Given records
· · · · · · ·

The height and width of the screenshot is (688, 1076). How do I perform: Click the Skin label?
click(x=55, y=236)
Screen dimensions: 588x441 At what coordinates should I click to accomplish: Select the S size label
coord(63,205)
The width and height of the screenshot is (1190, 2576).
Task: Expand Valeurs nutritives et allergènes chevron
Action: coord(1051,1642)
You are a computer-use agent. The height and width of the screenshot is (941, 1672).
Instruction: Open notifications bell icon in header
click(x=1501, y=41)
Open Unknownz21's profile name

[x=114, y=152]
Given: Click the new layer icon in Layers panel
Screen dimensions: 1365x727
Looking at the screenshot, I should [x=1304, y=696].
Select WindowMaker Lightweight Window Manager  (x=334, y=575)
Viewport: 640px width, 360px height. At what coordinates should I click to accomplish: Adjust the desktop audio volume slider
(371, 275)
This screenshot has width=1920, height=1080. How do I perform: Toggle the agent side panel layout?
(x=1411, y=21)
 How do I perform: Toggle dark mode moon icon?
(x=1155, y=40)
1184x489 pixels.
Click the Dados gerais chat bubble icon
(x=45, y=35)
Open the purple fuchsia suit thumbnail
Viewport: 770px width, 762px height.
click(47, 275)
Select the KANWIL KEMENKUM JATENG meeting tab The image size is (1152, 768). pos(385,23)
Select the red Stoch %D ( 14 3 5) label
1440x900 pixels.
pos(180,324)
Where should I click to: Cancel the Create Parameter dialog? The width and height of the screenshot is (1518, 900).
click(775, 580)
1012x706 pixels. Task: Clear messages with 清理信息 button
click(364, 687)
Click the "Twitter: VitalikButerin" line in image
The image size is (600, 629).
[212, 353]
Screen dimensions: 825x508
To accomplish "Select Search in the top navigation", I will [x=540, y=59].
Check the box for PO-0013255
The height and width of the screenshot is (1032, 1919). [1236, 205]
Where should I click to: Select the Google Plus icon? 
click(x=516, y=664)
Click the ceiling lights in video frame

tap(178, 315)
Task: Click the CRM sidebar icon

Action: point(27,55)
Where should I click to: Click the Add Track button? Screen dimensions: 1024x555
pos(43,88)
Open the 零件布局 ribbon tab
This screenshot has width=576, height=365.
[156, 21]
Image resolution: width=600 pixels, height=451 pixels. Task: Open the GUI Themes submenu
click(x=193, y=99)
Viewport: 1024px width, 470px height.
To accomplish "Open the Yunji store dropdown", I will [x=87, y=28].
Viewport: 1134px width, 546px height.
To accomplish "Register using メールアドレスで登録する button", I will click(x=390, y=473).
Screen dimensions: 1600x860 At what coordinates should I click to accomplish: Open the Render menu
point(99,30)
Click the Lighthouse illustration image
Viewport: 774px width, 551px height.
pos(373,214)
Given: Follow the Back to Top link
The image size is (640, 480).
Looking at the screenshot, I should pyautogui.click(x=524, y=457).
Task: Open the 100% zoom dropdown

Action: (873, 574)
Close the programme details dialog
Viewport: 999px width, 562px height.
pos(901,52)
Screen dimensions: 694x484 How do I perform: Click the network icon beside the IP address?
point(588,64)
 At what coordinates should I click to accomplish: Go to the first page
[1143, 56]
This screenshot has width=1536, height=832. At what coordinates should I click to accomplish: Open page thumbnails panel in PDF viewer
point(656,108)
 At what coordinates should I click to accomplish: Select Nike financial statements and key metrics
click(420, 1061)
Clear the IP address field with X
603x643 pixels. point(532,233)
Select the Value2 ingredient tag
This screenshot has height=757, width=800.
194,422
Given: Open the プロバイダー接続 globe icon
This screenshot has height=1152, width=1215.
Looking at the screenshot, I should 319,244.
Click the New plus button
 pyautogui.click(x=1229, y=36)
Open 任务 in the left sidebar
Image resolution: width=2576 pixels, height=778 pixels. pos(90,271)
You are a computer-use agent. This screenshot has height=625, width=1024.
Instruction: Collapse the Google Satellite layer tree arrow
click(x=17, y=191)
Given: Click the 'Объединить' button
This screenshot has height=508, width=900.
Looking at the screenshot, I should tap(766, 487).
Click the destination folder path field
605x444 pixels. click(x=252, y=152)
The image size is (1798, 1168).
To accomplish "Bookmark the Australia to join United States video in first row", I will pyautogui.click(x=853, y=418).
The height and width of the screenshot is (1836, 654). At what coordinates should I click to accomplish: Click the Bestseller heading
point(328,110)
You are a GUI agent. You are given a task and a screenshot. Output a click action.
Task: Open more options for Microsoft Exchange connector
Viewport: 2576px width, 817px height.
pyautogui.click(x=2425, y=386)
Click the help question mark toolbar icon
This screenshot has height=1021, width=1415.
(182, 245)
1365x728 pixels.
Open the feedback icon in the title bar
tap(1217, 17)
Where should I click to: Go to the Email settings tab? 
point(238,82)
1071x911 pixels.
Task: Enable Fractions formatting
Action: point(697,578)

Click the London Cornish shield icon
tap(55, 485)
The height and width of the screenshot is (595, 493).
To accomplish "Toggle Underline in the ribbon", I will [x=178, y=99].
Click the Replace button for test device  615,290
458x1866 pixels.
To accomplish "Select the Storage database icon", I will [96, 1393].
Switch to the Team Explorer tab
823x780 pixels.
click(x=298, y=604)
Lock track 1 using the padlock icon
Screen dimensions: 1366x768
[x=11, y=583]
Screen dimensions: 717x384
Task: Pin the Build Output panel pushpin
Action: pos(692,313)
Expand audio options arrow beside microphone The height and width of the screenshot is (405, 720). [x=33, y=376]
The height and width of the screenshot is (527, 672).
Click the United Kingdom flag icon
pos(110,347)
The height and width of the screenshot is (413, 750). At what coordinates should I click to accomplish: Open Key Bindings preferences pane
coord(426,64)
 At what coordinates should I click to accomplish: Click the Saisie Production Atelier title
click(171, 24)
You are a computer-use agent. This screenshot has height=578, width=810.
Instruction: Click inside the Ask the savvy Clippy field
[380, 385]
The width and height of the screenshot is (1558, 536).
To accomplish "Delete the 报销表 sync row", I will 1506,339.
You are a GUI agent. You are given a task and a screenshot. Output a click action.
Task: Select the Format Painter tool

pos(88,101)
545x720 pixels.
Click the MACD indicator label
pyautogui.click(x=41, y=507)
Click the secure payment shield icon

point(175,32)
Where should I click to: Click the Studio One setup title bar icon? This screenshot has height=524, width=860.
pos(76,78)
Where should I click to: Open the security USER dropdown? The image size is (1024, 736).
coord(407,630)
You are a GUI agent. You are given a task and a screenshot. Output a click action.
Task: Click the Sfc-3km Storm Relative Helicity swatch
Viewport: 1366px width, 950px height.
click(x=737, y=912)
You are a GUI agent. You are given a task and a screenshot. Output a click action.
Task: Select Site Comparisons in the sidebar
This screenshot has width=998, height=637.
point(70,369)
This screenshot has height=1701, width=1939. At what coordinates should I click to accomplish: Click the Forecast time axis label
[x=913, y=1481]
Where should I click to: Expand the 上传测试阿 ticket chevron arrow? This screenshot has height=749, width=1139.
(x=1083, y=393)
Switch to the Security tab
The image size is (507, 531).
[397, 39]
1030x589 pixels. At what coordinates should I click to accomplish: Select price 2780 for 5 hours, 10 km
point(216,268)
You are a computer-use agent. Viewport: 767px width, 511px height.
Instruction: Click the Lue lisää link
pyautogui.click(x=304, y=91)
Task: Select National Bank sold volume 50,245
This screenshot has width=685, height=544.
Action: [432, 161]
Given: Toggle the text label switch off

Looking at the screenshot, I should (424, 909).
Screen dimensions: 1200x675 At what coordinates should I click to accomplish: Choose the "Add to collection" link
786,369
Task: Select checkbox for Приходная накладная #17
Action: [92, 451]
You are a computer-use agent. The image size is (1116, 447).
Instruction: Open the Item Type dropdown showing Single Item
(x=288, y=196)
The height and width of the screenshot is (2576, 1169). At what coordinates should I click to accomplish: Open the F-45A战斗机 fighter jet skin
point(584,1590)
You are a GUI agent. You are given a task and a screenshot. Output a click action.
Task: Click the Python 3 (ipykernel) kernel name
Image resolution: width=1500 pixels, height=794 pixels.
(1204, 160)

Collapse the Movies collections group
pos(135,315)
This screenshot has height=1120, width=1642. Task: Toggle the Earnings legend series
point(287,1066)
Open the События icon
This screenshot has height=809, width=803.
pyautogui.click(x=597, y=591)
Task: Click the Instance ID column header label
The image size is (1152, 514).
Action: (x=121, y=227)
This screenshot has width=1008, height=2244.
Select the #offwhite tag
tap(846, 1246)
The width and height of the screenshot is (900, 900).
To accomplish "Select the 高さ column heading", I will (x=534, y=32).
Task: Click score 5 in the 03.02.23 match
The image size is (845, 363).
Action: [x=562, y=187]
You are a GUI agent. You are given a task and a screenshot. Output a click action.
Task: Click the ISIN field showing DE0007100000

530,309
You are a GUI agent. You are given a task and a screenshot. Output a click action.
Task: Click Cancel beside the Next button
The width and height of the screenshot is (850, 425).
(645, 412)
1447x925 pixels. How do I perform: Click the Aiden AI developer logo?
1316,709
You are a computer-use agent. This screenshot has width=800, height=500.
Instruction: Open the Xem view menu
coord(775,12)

· · · · · · ·

Assigned task
The response must consist of the lines above, from the first one through the line containing "Given: Click the new", reproduced exactly.

Result of this task
The height and width of the screenshot is (688, 1076). How do I perform: Click the Skin label?
click(x=55, y=236)
Screen dimensions: 588x441 At what coordinates should I click to accomplish: Select the S size label
coord(63,205)
The width and height of the screenshot is (1190, 2576).
Task: Expand Valeurs nutritives et allergènes chevron
Action: coord(1051,1642)
You are a computer-use agent. The height and width of the screenshot is (941, 1672).
Instruction: Open notifications bell icon in header
click(x=1501, y=41)
Open Unknownz21's profile name

[x=114, y=152]
Given: Click the new layer icon in Layers panel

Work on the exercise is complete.